My presence was demanded at the Town Hall to try and educate the populace of Penicuik in the art of bee keeping. Unfortunately, nobody demanded that the populace should attend. I did take a few posters and a virtual bee hive (actually a real hive with photographs of bees in it), but the pictures are pretty grim. I should really take some of my own and insert them.
It was the occasion of a green initiative a bit on the lines of a craft fair. A few people did wander over for a chat, but they were other stall holders.
The Blip is of the back of a campaigning lady whose main concern was that nuclear weapons are being transported on British roads; I felt this was a rather narrow viewpoint as this is a small portion of the traffic in nuclear materials. The best thing about nuclear fuel is that the World only has enough to last for another fifty years (allegedly); maybe, by the time we run out of it, someone will have worked out what to do with the spent material.

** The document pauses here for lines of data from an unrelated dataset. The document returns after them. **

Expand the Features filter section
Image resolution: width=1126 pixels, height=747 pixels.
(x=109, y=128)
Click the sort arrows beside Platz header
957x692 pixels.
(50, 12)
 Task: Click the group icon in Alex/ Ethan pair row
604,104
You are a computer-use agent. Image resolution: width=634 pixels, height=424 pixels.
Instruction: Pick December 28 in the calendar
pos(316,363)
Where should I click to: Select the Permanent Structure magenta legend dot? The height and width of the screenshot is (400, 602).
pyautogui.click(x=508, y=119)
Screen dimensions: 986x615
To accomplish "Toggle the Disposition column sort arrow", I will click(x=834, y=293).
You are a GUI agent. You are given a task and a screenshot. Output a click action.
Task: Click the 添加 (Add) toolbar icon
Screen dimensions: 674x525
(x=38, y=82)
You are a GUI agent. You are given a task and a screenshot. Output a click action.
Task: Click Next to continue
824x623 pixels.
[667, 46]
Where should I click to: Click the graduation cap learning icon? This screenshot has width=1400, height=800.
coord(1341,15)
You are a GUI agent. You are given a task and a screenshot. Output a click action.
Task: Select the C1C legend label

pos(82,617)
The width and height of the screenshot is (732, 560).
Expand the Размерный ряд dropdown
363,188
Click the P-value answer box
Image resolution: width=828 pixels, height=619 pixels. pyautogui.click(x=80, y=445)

It still horrifies me that for many years I had lumps of spent uranium in my toolbox; they had the benefit of being very dense so that, if you need a very heavy weight, and only a very small space to put it, it is the ideal(?) material. As such, it was used to fabricate balance weights in both military applications and commercial aircraft. Some years ago, the press commented on the panic after an airliner crashed and they couldn’t find all the uranium from it, it had been used to balance the control mechanisms. When I used the stuff, I didn’t know what it was, it was euphemistically referred to as “heavy metal” and was machined in a workshop with no special precautions. I don't seem to have suffered any ill effects, and I don't know anyone who has; I suspect that that is pure chance and that no one did the arithmatic to check that it was safe.